Department of Cognitive Science and Halıcıoglu Data Science Institute, UC San Diego, CA, USA
Exploring Multidimensional Measurements for Pain Evaluation using Facial Action Units
Although pain is widely recognized to be a multidimensional experience, it is typically measured by unidimensional patient self-reported visual analog scale (VAS). However, self-reported pain is subjective, difficult to interpret and sometimes impossible to obtain. Machine learning models have been developed to automatically recognize pain at both the frame level and sequence (or video) level. Many methods use or learn facial action units (AUs) defined by the Facial Action Coding System (FACS) for describing facial expressions with muscle movement. In this paper, we analyze the relationship between sequence-level multidimensional pain measurements and frame-level AUs and an AU derived pain-related measure, the Prkachin and Solomon Pain Intensity (PSPI). We study methods that learn sequence-level metrics from frame-level metrics. Specifically, we explore an extended multitask learning model to predict VAS from human-labeled AUs with the help of other sequence-level pain measurements during training.
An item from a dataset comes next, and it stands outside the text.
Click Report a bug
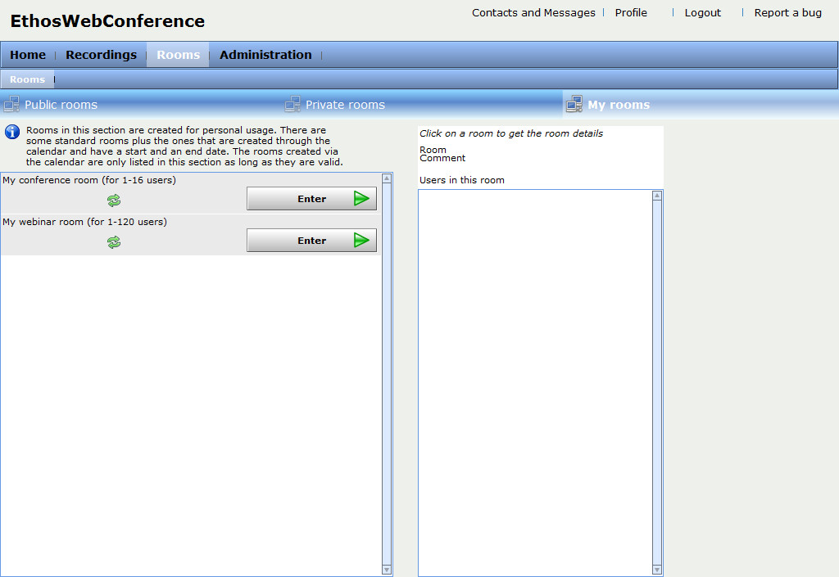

This model consists of two parts: a multitask learning neural network model to predict multidimensional pain scores, and an ensemble learning model to linearly combine the multidimensional pain scores to best approximate VAS. Starting from humanlabeled AUs, the model achieves a mean absolute error (MAE) on VAS of 1.73. It outperforms provided human sequencelevel estimates which have an MAE of 1.76. Combining our machine learning model with the human estimates gives the best performance of MAE on VAS of 1.48.